Segment Open

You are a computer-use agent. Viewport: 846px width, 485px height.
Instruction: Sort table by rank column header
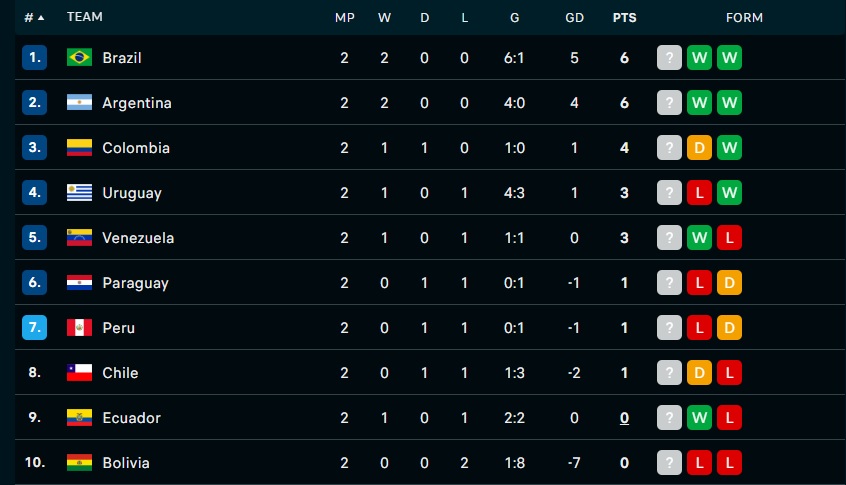click(x=33, y=18)
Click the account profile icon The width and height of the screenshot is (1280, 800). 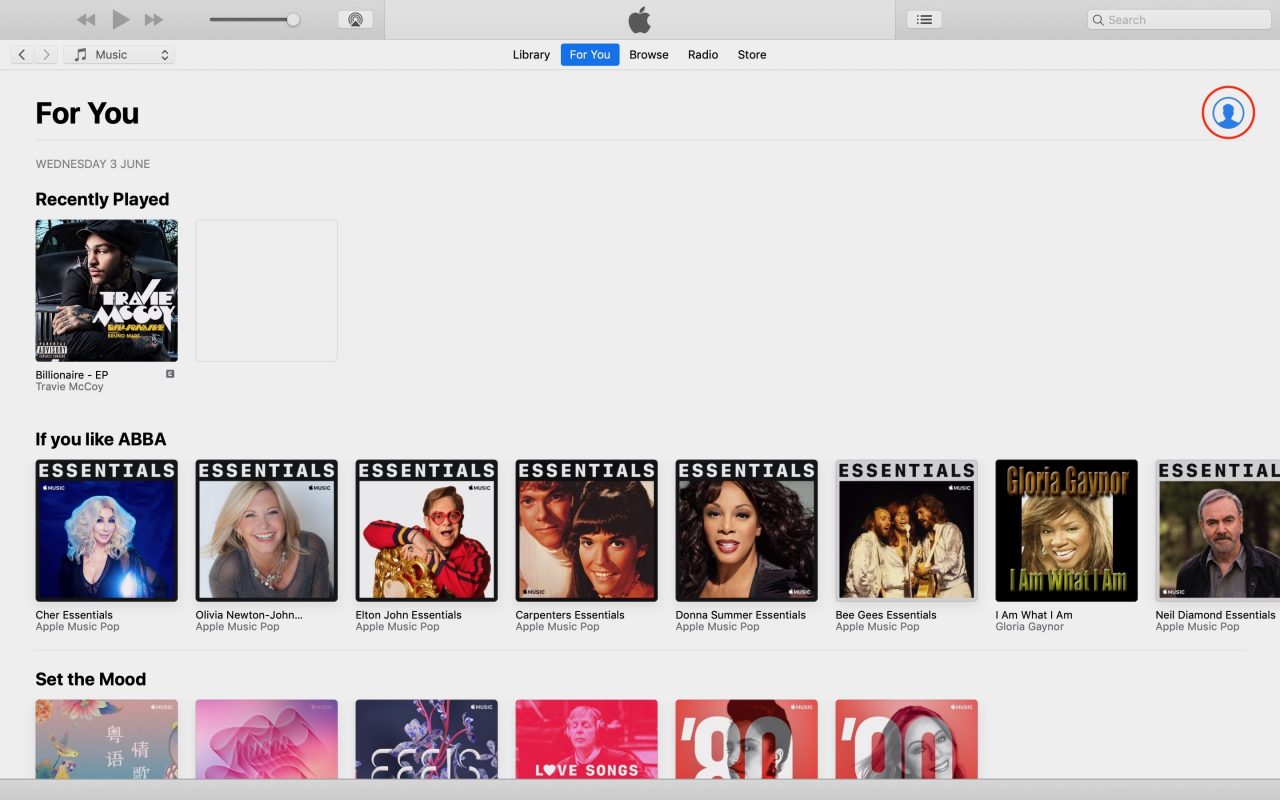tap(1227, 113)
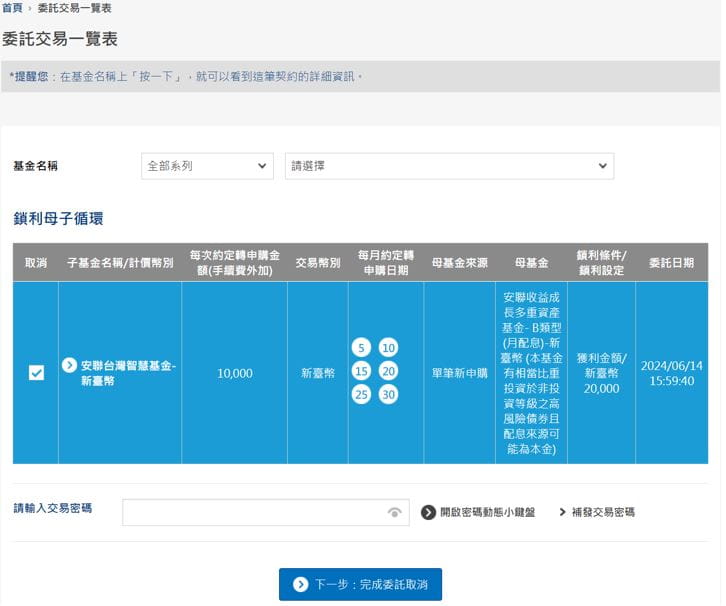Click the day 15 date circle
Image resolution: width=726 pixels, height=606 pixels.
click(362, 371)
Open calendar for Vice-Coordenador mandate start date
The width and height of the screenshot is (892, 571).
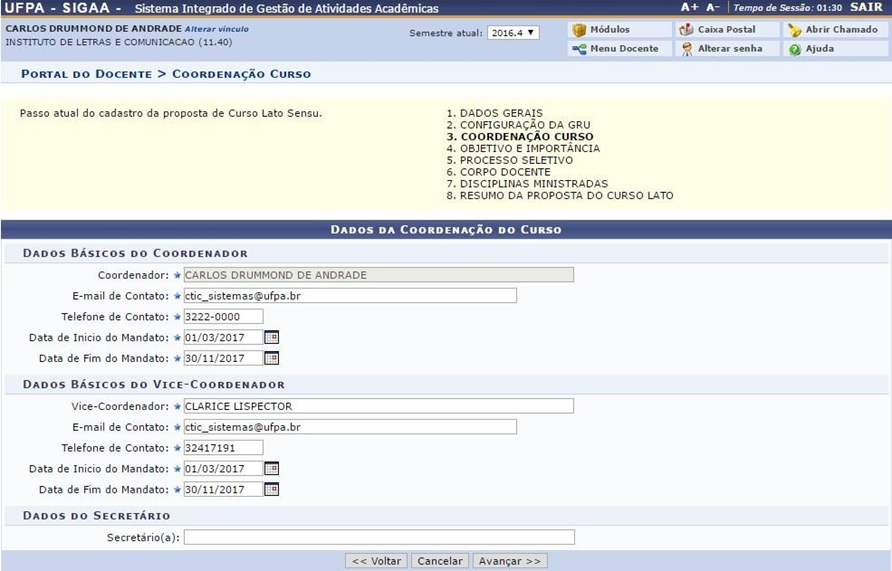pos(271,468)
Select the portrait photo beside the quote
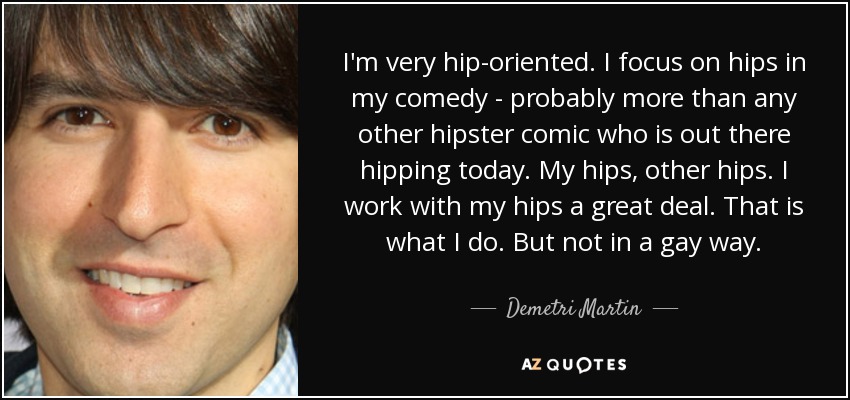Image resolution: width=850 pixels, height=400 pixels. coord(151,200)
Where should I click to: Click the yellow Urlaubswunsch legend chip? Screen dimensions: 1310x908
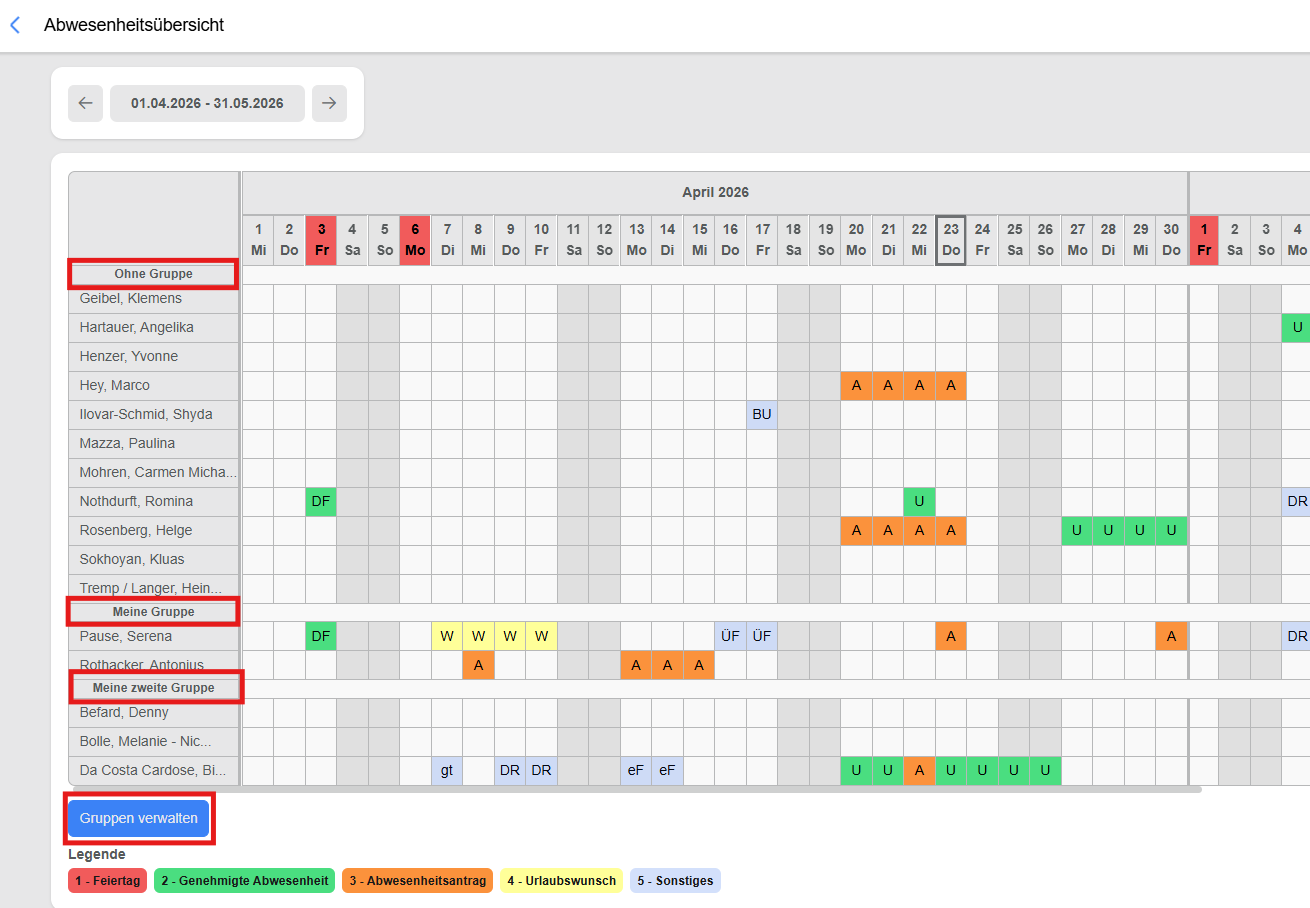click(561, 881)
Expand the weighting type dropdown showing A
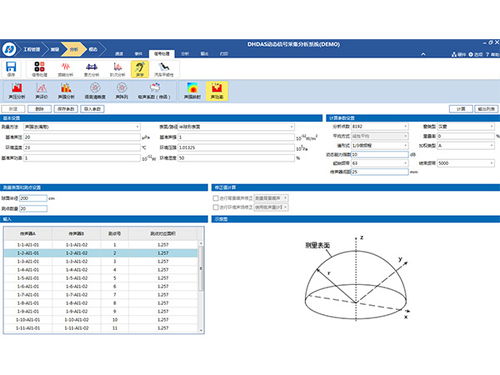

Segment Closed

## Activity
Leave the pictures out and restate exactly the lines from the one that has "The width and height of the screenshot is (892, 571)." through the final line of the entries above, both ends included.

## Task output
The width and height of the screenshot is (892, 571).
pos(271,468)
Select the portrait photo beside the quote
Image resolution: width=850 pixels, height=400 pixels. coord(151,200)
Where should I click to: Click the yellow Urlaubswunsch legend chip? Screen dimensions: 1310x908
click(561, 881)
Expand the weighting type dropdown showing A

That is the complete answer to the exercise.